** LISTED ENTRIES follows **

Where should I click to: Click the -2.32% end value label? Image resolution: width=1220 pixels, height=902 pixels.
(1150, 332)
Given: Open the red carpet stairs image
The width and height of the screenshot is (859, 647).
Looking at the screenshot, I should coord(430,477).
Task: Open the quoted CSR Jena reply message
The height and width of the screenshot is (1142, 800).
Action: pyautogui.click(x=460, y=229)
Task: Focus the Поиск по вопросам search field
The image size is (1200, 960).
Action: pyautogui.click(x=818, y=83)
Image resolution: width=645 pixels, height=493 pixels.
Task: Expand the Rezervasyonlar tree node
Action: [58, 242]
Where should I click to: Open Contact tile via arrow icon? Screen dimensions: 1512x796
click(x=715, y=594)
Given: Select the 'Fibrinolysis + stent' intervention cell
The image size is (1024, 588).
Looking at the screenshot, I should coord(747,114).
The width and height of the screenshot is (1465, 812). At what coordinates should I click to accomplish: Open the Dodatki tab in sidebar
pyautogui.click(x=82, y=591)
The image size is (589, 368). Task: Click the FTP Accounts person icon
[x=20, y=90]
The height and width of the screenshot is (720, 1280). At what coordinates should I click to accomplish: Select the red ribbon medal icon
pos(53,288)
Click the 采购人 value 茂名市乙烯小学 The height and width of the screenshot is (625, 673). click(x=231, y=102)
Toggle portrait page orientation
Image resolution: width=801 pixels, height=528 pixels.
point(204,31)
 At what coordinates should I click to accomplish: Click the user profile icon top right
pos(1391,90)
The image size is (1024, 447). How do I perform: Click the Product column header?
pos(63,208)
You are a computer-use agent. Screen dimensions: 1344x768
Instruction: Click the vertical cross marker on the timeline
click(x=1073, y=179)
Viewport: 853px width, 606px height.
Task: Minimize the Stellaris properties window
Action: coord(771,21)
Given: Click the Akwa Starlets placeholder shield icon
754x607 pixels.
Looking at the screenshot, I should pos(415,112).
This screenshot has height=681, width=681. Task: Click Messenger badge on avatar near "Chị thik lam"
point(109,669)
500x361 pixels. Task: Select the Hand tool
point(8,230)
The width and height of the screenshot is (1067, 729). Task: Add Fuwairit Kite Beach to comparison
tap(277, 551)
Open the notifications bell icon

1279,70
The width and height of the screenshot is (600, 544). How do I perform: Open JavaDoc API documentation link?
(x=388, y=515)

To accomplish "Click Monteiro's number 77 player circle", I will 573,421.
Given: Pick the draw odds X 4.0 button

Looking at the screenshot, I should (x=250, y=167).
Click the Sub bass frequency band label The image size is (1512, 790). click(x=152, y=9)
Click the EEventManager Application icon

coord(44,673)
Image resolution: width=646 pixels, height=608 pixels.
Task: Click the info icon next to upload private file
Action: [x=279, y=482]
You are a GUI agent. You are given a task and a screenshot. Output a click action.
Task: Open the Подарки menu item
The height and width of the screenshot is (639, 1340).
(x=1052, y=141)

** End of LISTED ENTRIES **

Retype every line of the material exactly as given.

# ANSWER AREA
Where should I click to: Click the -2.32% end value label? Image resolution: width=1220 pixels, height=902 pixels.
(1150, 332)
Given: Open the red carpet stairs image
The width and height of the screenshot is (859, 647).
Looking at the screenshot, I should coord(430,477).
Task: Open the quoted CSR Jena reply message
The height and width of the screenshot is (1142, 800).
Action: pyautogui.click(x=460, y=229)
Task: Focus the Поиск по вопросам search field
The image size is (1200, 960).
Action: pyautogui.click(x=818, y=83)
Image resolution: width=645 pixels, height=493 pixels.
Task: Expand the Rezervasyonlar tree node
Action: [58, 242]
Where should I click to: Open Contact tile via arrow icon? Screen dimensions: 1512x796
click(x=715, y=594)
Given: Select the 'Fibrinolysis + stent' intervention cell
The image size is (1024, 588).
Looking at the screenshot, I should coord(747,114).
The width and height of the screenshot is (1465, 812). At what coordinates should I click to accomplish: Open the Dodatki tab in sidebar
pyautogui.click(x=82, y=591)
The image size is (589, 368). Task: Click the FTP Accounts person icon
[x=20, y=90]
The height and width of the screenshot is (720, 1280). At what coordinates should I click to accomplish: Select the red ribbon medal icon
pos(53,288)
Click the 采购人 value 茂名市乙烯小学 The height and width of the screenshot is (625, 673). click(x=231, y=102)
Toggle portrait page orientation
Image resolution: width=801 pixels, height=528 pixels.
point(204,31)
 At what coordinates should I click to accomplish: Click the user profile icon top right
pos(1391,90)
The image size is (1024, 447). How do I perform: Click the Product column header?
pos(63,208)
You are a computer-use agent. Screen dimensions: 1344x768
Instruction: Click the vertical cross marker on the timeline
click(x=1073, y=179)
Viewport: 853px width, 606px height.
Task: Minimize the Stellaris properties window
Action: coord(771,21)
Given: Click the Akwa Starlets placeholder shield icon
754x607 pixels.
Looking at the screenshot, I should pos(415,112).
This screenshot has height=681, width=681. Task: Click Messenger badge on avatar near "Chị thik lam"
point(109,669)
500x361 pixels. Task: Select the Hand tool
point(8,230)
The width and height of the screenshot is (1067, 729). Task: Add Fuwairit Kite Beach to comparison
tap(277, 551)
Open the notifications bell icon

1279,70
The width and height of the screenshot is (600, 544). How do I perform: Open JavaDoc API documentation link?
(x=388, y=515)

To accomplish "Click Monteiro's number 77 player circle", I will 573,421.
Given: Pick the draw odds X 4.0 button

Looking at the screenshot, I should (x=250, y=167).
Click the Sub bass frequency band label The image size is (1512, 790). click(x=152, y=9)
Click the EEventManager Application icon

coord(44,673)
Image resolution: width=646 pixels, height=608 pixels.
Task: Click the info icon next to upload private file
Action: [x=279, y=482]
You are a GUI agent. You are given a task and a screenshot. Output a click action.
Task: Open the Подарки menu item
The height and width of the screenshot is (639, 1340).
(x=1052, y=141)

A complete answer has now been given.